Task item: With the pictures left out, reproduce exactly the lines from the one containing "Where should I" through the final line of the entries.

--------------------------------------------------

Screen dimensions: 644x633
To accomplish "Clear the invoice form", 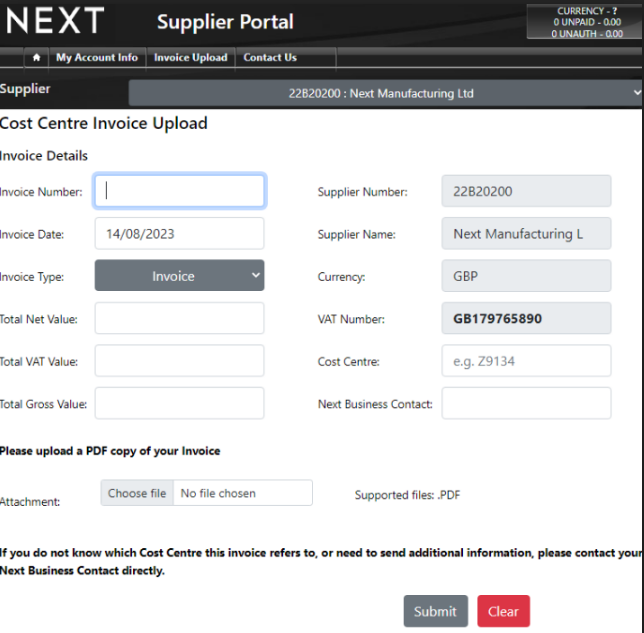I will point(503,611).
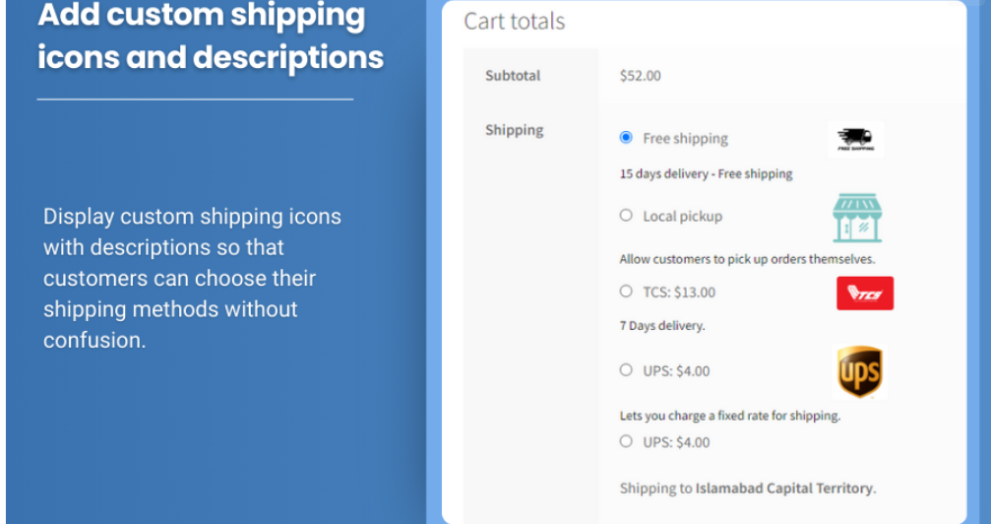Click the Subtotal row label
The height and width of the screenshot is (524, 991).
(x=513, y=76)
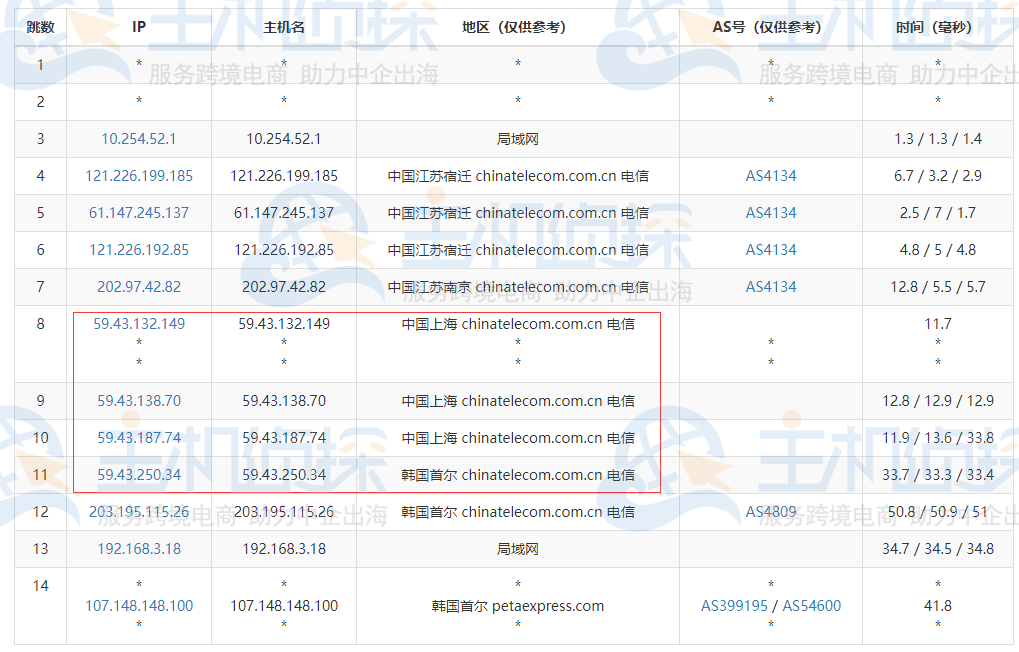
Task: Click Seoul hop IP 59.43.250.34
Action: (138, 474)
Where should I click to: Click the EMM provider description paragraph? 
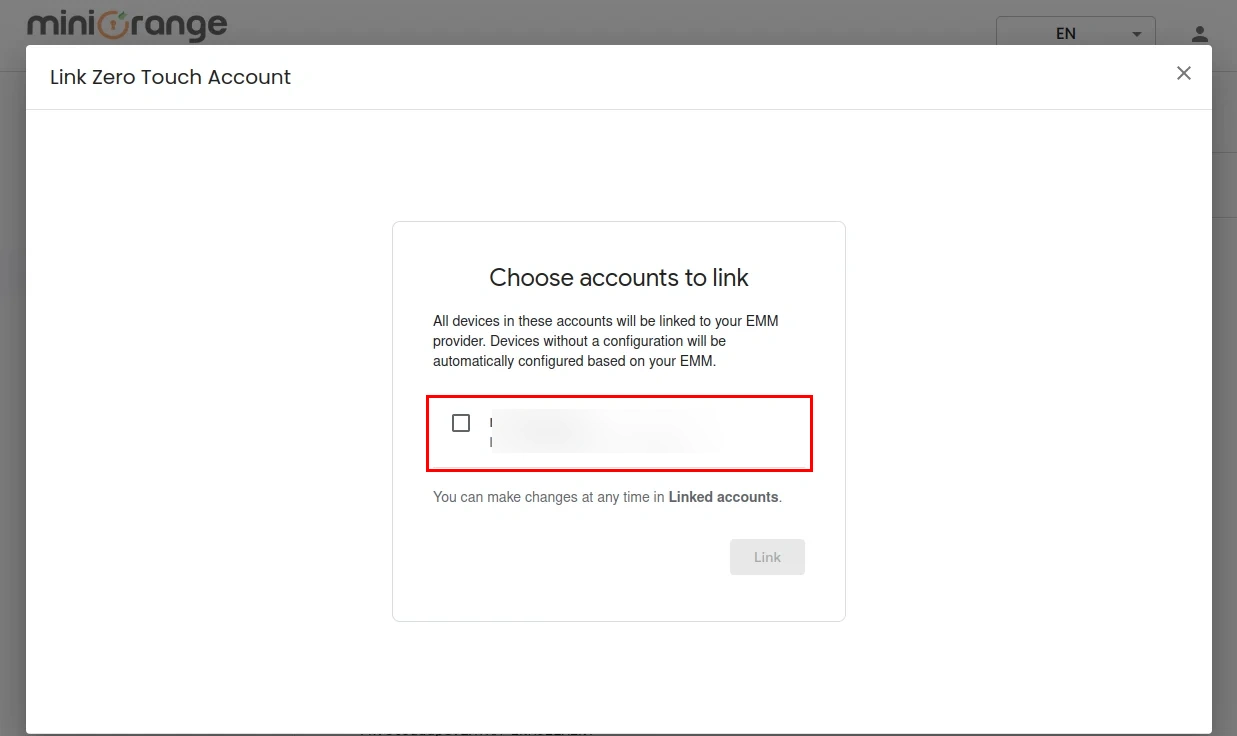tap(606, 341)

--------------------------------------------------

Response to this exercise:
Where should I click to: Click the EMM provider description paragraph? 
tap(606, 341)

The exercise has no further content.